Total Pageviews

Saturday, March 30, 2013

Saint David’s Day

de bene esse: literally, of well-being, morally acceptable but subject to future validation or exception

To celebrate Saint David’s Day, here is a map of Wales by Humpfry Lyde in 1575. http://bit.ly/13t0Gl3
 



The feast day of St David (Dewi Sant), patron saint of Wales. According to Rhigyfarch’s “Life of Saint David”, David lived in the 6th century and founded religious centres including Glastonbury and Croyland. He then travelled to the Holy Land and was made archbishop at Jerusalem before travelling back to Wales and settling at Glyn Rhosyn, or St David’s. There, he founded a monastery whose site is now marked by St David’s Cathedral.

Dewi and his community were said to have performed many miracles which included Dewi causing the ground to rise beneath him while preaching at the Synod of Llanddewibrefi so everyone could see him.

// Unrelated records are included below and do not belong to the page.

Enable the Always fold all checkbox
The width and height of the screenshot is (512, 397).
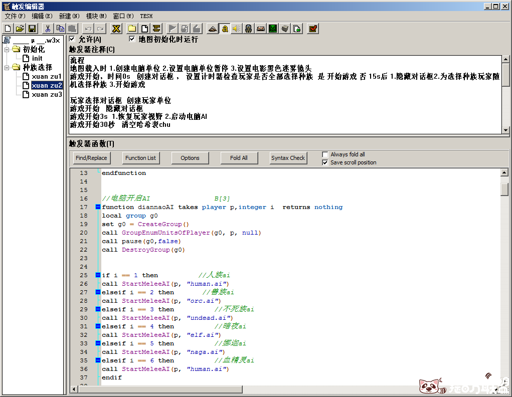click(x=325, y=154)
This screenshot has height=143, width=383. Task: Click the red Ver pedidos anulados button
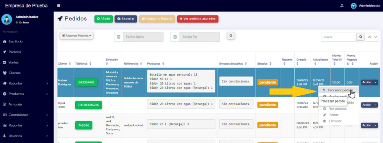pos(198,19)
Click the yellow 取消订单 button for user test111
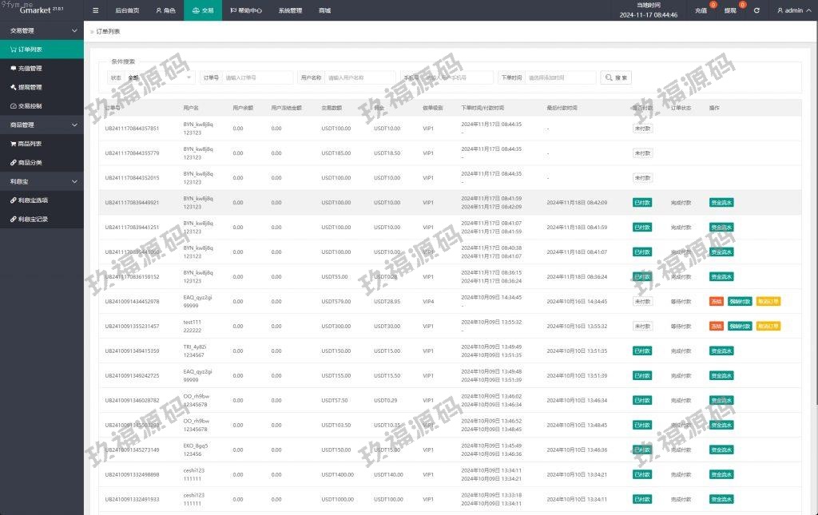The height and width of the screenshot is (515, 818). tap(768, 327)
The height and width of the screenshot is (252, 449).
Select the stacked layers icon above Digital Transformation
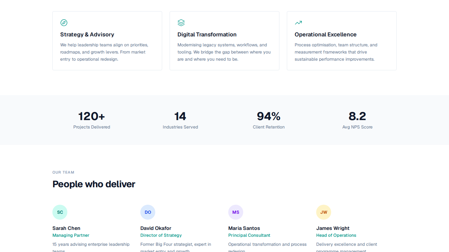[x=181, y=22]
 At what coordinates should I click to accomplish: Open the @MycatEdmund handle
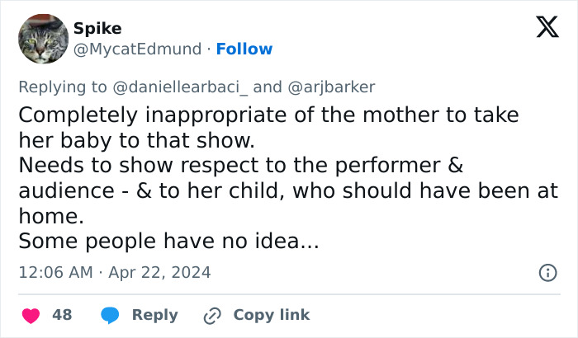(137, 49)
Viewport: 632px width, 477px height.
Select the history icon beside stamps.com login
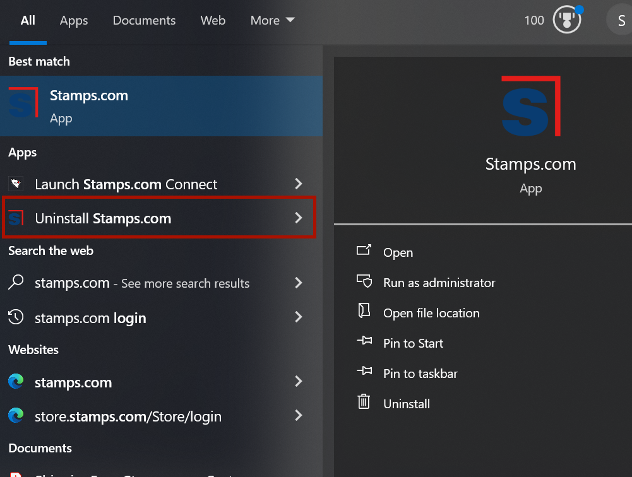coord(15,317)
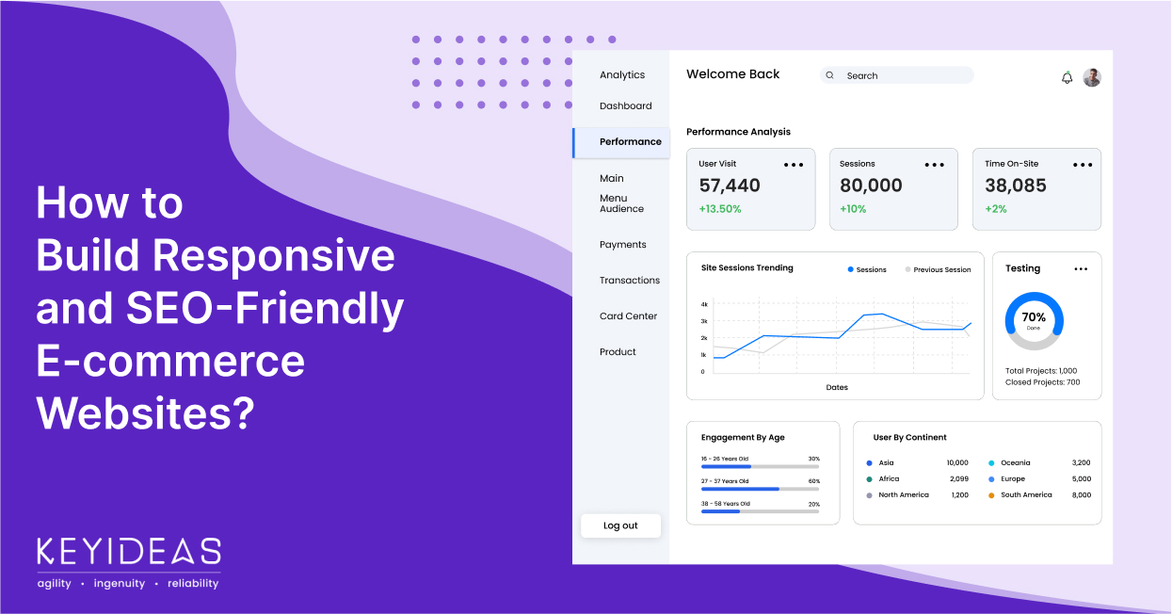The image size is (1172, 614).
Task: Expand the Audience section
Action: pos(622,208)
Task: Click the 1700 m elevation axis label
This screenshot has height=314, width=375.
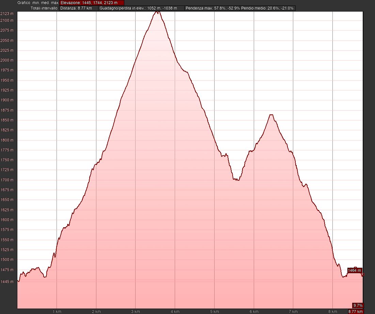Action: [7, 180]
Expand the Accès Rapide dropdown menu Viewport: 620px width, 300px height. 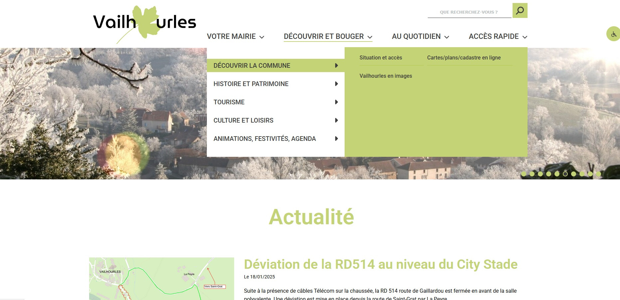pyautogui.click(x=498, y=37)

Dewi died in 589 and was recognised as a Catholic saint in 1120. His feast day, 1st March, is now no longer a religious feast but is a national celebration of Wales and Welsh identity. It is traditional for Welsh people to wear a daffodil or leek on 1st March, and the leek as a symbol of Wales is linked to two legends:
  1. The legend of the soldiers of the ancient British king, Cadwaladyr, wearing leeks so that they would know who their comrades were in battle.
  2. The legend that the Welsh archers fought in a field of leeks at the Battle of Crécy when Edward, Prince of Wales, defeated France. It was said that Welshmen then wore leeks on their caps on St David’s Day to remember the courage of the archers.
W. Carew Hazlitt, in the book “Faith and Folklores”, writes of how Henry VII “having Welsh blood in his veins” felt particularly obliged to observe the feast day and records show that he paid £2 one March for a feast for Welshmen. According to the Privy Purse Expenses of Henry VIII’s daughter, Princess Mary, she was presented with a leek by yeoman of the guard on the feast day in 1536, 1537 and 1543.